Jakarta (ANTARA News) - Penyidik senior KPK Novel Baswedan menilai proses penyidikan terhadap dirinya oleh Bareskrim Polri dilakukan dengan semena-mena.
"Terus terang saya keberatan dan tentunya sangat menyayangkan ketika ada proses penyidikan dalam rangka penangkapan atau penahanan dilakukan dengan cara semena-mena," kata Novel, di gedung KPK Jakarta, Jumat.
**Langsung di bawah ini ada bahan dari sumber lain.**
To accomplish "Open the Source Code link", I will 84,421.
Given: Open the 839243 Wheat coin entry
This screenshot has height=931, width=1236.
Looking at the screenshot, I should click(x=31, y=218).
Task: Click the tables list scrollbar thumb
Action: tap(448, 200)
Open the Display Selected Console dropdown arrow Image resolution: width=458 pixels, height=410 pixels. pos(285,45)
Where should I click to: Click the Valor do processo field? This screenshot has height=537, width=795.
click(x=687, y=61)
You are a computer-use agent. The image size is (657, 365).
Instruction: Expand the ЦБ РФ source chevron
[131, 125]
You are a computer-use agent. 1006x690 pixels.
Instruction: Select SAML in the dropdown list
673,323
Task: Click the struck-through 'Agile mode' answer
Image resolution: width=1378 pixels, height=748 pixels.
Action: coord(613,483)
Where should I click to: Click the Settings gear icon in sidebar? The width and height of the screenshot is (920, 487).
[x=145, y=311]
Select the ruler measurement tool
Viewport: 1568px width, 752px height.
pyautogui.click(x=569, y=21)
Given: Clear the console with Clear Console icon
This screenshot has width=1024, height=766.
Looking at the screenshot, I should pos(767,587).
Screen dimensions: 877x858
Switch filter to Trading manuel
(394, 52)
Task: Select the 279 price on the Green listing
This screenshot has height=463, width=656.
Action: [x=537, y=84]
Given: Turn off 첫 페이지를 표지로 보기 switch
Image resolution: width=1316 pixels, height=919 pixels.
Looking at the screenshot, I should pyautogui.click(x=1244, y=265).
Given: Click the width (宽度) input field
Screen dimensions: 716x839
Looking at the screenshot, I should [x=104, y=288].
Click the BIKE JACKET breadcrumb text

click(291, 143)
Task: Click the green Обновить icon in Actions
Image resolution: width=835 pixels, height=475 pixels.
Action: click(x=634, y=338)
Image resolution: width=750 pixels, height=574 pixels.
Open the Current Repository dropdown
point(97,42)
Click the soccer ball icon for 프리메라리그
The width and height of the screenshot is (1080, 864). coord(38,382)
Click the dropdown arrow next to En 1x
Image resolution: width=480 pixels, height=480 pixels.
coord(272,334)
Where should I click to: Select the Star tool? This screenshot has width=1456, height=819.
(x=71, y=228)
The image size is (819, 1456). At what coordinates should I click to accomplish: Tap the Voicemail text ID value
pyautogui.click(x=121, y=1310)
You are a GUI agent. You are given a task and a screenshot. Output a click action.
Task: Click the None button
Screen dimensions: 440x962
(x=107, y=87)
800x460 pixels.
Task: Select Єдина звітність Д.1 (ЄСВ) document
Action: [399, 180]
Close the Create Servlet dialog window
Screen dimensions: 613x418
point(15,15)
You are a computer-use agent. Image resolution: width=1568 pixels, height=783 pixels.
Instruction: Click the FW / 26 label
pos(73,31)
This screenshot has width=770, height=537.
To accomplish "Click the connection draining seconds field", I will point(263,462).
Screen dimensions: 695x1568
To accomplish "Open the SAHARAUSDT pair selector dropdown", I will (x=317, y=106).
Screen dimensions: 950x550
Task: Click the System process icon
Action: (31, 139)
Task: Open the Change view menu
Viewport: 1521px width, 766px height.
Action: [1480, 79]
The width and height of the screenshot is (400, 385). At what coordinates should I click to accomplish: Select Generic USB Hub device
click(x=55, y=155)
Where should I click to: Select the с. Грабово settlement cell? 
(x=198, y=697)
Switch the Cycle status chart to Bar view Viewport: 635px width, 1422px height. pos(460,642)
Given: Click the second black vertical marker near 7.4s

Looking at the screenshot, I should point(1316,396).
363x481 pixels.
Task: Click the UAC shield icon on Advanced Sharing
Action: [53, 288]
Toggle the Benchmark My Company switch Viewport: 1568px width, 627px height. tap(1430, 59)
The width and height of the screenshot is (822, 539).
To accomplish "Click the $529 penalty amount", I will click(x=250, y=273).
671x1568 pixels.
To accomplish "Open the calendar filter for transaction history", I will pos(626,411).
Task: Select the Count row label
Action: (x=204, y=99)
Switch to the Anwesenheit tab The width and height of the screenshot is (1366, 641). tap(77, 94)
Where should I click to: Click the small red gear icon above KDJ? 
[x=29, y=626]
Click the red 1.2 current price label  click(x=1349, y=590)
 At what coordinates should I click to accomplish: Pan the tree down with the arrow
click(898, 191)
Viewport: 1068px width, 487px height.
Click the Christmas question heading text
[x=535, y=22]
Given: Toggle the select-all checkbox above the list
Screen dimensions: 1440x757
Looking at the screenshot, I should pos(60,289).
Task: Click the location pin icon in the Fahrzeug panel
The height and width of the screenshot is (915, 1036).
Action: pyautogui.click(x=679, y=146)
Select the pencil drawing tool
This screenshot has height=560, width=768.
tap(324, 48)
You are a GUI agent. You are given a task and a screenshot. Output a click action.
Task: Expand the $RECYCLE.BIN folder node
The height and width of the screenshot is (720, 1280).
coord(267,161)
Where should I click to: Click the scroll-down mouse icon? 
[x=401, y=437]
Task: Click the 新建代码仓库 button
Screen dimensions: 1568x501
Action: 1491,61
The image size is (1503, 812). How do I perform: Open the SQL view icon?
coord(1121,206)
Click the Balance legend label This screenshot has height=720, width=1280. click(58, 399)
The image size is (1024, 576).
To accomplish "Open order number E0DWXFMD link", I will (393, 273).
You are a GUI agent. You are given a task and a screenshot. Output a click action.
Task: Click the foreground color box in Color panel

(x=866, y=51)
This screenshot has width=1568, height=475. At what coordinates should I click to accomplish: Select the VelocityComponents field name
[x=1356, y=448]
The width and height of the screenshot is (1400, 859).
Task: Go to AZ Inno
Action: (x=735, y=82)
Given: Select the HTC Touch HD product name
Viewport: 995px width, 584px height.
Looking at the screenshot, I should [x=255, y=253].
Pada Kamis (3/12), Novel Baswedan didampingi oleh Kabiro Hukum KPK AKBP Setiadi, dua orang Biro Hukum KPK serta dua orang pengacara mendatangi Bareskrim Polri untuk menandatangani surat pelimpahan tahap 2, artinya berkas penyidikan dinyatakan selesai untuk diserahkan ke Kejaksaan.
Namun penyidik membawa Novel dan rombongan pergi ke Bengkulu dan mengeluarkan surat penahanan terhadap Novel dalam kasus dugaan penganiayaan berat terhadap pelaku pencurian sarang burung walet di Bengkulu pada 2004.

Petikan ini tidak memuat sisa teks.